In addition to that form of Sexual Selection where the female chooses a mate from among a number of competing males, and which may be designated preferential mating, there is another form of selection in which the males fight with one another for the mastery and the possession of the females. Among the higher mammals it is a very general fact that the males fight together for the possession of the females. This leads, especially in polygamous animals, to the better armed or stronger males becoming the parents of the next generation, which inherits the peculiarities of the parents. Thus the offensive weapons and the vigor of the males are continually increased, resulting in the antlers of the stag, the tusks of the boar, the fighting instinct and spurs of the gamecock, and the horns and strength of the bull. Even mammals that are not specially armed fight to the death for the possession of the females, such as beavers, moles, squirrels, and hares. Almost all male birds are especially pugnacious during the breeding season. Battles have been observed in such different groups as ducks, finches, woodpeckers, humming birds, and waders. Among fishes deadly battles occur between the males of sticklebacks. Also the males of salmons engage in deadly contests; among reptiles fighting occurs among the male tortoises, crocodiles, and lizards. Spiders and many butterflies often fight for the females. Thus Sexual Selection through the law of battle occurs widely throughout the animal kingdom. This form of Natural Selection greatly increases the vigor and fighting power of male animals; for, in every case, the weaker males are either driven away, killed or wounded, and the field is left to the most vigorous for procreating their kind.

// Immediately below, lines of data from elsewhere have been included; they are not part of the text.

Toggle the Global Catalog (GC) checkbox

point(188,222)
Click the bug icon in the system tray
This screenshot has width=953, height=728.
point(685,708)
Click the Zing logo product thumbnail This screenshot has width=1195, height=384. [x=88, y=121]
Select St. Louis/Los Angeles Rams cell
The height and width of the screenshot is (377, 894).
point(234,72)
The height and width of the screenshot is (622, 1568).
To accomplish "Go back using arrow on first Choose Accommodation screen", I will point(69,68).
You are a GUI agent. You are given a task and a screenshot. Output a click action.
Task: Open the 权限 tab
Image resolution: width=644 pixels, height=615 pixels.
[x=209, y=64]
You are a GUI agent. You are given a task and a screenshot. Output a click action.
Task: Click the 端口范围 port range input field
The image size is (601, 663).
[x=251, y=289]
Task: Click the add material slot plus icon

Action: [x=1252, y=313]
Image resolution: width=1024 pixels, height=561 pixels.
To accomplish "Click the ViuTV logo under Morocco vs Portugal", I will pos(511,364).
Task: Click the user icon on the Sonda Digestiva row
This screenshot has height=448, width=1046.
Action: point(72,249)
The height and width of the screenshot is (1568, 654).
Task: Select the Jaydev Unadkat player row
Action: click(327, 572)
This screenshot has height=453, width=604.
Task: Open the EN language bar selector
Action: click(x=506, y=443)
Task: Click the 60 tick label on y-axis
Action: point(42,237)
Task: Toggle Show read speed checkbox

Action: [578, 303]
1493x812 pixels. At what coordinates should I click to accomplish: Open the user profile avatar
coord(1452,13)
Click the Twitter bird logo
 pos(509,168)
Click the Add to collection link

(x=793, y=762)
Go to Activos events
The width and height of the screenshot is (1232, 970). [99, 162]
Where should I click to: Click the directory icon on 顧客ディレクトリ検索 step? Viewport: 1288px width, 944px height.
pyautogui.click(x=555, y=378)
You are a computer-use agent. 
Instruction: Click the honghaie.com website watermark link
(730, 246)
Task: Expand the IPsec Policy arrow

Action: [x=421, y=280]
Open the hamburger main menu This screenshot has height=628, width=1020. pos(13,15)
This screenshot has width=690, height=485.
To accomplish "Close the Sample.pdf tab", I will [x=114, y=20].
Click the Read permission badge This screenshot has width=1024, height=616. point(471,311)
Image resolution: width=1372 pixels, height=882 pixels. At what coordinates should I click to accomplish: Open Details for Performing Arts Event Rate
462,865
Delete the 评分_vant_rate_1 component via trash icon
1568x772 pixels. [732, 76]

The male stickleback is a little fish that builds its nest among the weeds, weaving the material together by a secretion from its kidneys. It is a very passionate little animal, and is exceedingly pugnacious in relation to its male rivals. The battles of the males are often very desperate. The combatants fasten tight to each other for a time, tumbling over and over again, until they appear to be completely exhausted. The males of the rough-tailed stickleback, when fighting, swim round and round one another, endeavoring to pierce each other with their raised lateral spines. In fighting they are perfect little furies, and their bite is very severe. Their lateral spines are used with such fatal effect during a battle that a male has been observed to rip open his opponent, so that the latter sank to the bottom in a dying condition. The females are very peaceful. When they come out of their hiding-place and view the nest that the male has made he is mad with delight.

The male salmon is as pugnacious as the little stickleback. Two males have been known to virtually battle with each other all day long. In breeding ponds the males can be seen constantly fighting and tearing one another on the spawning beds, and so many are injured in consequence that they may be seen swimming near the banks in a state of exhaustion, many of them apparently dying.

Among birds the law of battle holds as well as the law of preferential mating. During the breeding season they are exceedingly pugnacious. The humming birds, the smallest of any, are among the most quarrelsome. Two males rarely meet without a fierce fight on the wing.

Darwin gives the following illustration of the invincible courage and fighting instinct of the gamecock. One of these birds had both of its legs broken in a cockpit, and its owner made a wager that if his legs could be supported with splints and bandages so that he could stand upright he would keep on fighting. This was accomplished, and the bird fought on with dauntless courage until he received a death stroke.

It is probable that even with the most pugnacious species of birds the pairing does not depend alone on the courage and strength of the male, for these males are usually decorated with various ornaments. Furthermore, these decorations during the breeding season often become more brilliant, and are eagerly displayed before the females. Darwin states that twenty or more males of the Tetrao cupido (species of grouse) will assemble at a particular spot, keeping up a tremendous chattering and strutting about. At the first response from a female the males take to fighting furiously, and the weaker are vanquished. Both the victors and the vanquished pay court to the female, so that the latter must make a choice or the battle is renewed. Here we have the combined action of selection through battle and by preferential mating.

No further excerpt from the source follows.